The Instructions of Shuruppak, one of the earliest surviving literary works, is a Sumerian "wisdom" text. This was a genre of literature common in the Ancient Near East intended to teach proper piety, inculcate virtue and preserve community standing.
The text was set in great antiquity by its incipit: "In those days, in those far remote times, in those nights, in those faraway nights, in those years, in those far remote years." The precepts were placed in the mouth of a king "Shuruppak, son of Ubara-Tutu." Ubara-Tutu was the last king of Sumer before the universal deluge.

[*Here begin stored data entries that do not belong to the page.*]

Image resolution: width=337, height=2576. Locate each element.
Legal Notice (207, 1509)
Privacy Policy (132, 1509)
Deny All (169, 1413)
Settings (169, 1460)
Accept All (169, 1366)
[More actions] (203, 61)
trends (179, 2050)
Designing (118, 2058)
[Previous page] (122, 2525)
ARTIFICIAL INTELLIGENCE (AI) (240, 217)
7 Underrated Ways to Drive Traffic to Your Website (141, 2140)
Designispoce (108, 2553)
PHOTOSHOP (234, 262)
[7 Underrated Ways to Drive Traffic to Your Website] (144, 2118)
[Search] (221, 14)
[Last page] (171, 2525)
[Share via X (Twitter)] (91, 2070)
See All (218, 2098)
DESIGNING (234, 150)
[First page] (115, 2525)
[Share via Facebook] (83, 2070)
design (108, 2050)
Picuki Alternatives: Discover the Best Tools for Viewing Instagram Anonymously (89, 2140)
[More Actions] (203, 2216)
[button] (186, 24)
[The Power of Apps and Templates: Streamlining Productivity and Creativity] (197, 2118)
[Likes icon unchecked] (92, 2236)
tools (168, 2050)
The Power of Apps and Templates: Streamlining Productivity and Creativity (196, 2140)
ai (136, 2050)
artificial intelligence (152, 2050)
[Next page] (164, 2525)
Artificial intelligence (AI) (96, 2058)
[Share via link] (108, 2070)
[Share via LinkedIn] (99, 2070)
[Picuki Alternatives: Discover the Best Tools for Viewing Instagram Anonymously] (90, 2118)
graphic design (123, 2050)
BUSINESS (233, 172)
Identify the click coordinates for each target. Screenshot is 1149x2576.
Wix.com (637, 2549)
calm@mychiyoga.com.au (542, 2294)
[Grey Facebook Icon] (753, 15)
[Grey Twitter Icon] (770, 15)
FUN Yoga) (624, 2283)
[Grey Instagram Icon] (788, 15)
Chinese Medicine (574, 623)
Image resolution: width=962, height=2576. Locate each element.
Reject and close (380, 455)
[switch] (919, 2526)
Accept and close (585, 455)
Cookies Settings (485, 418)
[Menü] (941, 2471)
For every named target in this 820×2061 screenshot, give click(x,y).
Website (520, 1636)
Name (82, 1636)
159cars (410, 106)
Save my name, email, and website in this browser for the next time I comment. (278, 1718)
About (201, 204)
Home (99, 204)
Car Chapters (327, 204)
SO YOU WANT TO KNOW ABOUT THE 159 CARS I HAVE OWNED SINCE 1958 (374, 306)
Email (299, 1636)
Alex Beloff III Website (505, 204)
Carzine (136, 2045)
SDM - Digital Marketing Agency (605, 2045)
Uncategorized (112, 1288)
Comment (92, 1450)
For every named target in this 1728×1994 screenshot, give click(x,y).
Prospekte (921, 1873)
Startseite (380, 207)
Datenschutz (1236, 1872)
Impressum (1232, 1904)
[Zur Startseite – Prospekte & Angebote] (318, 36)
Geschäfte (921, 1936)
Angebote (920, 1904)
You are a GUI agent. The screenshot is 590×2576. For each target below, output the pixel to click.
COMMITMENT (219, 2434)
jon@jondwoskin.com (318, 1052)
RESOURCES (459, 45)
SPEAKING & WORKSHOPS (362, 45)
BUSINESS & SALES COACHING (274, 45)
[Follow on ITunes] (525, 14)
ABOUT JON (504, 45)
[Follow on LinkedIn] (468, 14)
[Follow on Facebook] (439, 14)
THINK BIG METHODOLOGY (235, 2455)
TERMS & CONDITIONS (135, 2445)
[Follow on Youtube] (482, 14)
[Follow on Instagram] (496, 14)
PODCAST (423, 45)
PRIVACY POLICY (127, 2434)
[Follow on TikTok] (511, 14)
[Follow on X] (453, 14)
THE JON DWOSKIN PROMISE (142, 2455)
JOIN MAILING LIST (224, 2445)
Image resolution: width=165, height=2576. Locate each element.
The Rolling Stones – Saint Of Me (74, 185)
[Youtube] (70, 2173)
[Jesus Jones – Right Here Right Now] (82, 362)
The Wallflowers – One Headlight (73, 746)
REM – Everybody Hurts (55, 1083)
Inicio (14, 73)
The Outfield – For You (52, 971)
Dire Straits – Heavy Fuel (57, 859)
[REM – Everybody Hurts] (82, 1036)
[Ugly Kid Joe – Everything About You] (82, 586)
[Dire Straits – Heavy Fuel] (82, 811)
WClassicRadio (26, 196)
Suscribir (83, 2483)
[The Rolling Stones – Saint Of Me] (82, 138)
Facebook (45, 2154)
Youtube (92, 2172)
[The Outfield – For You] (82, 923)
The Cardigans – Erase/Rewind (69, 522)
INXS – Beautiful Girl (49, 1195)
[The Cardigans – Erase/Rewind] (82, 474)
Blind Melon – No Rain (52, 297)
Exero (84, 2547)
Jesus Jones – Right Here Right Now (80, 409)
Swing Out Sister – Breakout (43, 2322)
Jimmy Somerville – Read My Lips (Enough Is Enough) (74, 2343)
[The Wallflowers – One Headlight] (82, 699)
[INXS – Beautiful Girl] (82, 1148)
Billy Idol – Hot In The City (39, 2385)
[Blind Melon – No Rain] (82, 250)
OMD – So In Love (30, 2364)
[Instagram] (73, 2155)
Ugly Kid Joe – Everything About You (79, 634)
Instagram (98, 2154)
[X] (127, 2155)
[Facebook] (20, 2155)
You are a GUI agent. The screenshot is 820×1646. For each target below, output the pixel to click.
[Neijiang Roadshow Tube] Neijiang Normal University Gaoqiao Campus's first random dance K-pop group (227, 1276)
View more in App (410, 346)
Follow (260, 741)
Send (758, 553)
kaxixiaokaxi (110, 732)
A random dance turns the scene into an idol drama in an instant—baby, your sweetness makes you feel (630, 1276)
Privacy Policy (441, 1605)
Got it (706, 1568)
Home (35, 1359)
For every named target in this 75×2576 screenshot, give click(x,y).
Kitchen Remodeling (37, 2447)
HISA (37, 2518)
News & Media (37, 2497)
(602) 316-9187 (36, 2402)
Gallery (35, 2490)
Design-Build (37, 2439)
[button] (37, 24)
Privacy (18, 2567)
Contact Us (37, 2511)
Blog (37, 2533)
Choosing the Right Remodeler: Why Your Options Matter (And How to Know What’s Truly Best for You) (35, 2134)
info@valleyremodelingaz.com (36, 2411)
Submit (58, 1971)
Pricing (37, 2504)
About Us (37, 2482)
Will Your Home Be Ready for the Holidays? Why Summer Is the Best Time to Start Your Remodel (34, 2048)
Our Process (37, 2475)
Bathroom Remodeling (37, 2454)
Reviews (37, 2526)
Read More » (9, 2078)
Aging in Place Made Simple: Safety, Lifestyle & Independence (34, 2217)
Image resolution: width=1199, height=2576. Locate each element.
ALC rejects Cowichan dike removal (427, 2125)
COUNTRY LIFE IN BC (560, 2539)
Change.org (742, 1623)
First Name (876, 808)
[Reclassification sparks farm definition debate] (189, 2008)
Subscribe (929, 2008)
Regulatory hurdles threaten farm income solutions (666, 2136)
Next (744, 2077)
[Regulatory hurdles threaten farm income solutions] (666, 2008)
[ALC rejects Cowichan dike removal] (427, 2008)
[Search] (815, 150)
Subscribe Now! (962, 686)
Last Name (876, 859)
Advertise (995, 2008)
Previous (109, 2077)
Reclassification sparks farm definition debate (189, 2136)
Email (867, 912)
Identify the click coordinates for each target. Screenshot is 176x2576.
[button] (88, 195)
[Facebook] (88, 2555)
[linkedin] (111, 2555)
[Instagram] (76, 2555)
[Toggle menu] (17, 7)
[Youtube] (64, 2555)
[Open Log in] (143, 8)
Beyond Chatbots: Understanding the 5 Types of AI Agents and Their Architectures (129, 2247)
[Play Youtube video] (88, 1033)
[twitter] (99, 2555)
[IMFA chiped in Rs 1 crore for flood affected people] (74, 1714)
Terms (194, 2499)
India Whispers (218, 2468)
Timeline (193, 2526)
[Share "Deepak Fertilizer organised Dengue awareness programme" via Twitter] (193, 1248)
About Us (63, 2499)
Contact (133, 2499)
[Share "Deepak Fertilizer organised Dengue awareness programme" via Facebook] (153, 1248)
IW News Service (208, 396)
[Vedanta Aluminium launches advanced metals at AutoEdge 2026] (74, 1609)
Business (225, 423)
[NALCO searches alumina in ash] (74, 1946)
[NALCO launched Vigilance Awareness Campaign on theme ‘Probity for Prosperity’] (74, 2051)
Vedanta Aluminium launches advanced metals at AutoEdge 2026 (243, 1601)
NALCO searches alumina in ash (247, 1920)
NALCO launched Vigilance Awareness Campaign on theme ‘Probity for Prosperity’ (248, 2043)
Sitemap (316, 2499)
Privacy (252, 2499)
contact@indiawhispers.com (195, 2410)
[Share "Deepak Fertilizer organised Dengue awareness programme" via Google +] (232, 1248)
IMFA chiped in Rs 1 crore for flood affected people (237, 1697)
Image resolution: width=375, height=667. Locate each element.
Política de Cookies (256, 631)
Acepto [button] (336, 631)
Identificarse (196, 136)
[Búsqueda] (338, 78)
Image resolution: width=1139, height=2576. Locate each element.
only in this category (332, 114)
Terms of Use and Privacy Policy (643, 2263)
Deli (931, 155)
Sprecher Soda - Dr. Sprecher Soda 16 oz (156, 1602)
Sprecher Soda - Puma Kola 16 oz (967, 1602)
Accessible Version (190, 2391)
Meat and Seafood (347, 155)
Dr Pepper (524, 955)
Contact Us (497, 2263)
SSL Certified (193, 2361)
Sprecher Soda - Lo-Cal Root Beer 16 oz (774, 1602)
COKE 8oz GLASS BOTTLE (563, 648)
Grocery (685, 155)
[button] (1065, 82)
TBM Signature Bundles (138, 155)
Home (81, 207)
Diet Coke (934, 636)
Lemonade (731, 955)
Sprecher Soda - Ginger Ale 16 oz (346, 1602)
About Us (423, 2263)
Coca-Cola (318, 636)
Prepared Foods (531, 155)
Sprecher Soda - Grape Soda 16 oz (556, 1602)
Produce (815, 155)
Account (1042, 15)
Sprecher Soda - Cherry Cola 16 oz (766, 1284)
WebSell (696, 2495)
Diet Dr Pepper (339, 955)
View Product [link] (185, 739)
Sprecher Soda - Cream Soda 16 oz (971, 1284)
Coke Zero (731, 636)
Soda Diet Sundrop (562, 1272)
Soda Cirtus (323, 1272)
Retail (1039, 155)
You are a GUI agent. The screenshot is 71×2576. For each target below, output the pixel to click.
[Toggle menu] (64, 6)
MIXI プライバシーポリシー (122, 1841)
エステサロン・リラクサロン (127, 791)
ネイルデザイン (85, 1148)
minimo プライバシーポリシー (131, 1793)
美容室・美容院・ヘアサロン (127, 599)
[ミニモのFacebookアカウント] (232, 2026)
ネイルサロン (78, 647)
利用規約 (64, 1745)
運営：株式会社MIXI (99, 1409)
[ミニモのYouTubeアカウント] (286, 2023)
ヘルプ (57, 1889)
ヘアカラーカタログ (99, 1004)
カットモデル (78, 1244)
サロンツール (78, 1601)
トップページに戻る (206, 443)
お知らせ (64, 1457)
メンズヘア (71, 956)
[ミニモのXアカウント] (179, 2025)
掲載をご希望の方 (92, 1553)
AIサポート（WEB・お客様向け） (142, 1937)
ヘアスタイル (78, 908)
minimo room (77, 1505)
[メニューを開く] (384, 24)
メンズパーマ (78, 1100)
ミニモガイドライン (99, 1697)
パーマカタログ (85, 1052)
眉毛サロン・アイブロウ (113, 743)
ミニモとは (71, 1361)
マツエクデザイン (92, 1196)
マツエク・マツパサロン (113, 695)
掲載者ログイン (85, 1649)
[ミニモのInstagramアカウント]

The oldest known copy of the Instructions of Shuruppak was the Abu Salabikh Tablet found at Abu Salabikh, near near the site of ancient Nippur in Central Babylonia (now southern Iraq). Abu Salabikh marks the site of a small Sumerian city of the mid third millennium BCE. It was excavated by an American expedition from the Oriental Institute of Chicago in 1963 and 1965, and was a British concern for the British School of Archaeology in Iraq (1975–89), after which excavations were suspended with the Iraqi invasion of Kuwait in 1990.
"The city, built on a rectilinear plan in Early Uruk times, revealed a small but important repertory of cuneiform texts on some 500 tablets, of which the originals were stored in the Iraq Museum, Baghdad, and were largely lost when the museum was looted in the early stages of the Second Iraq War; fortunately they had been carefully published."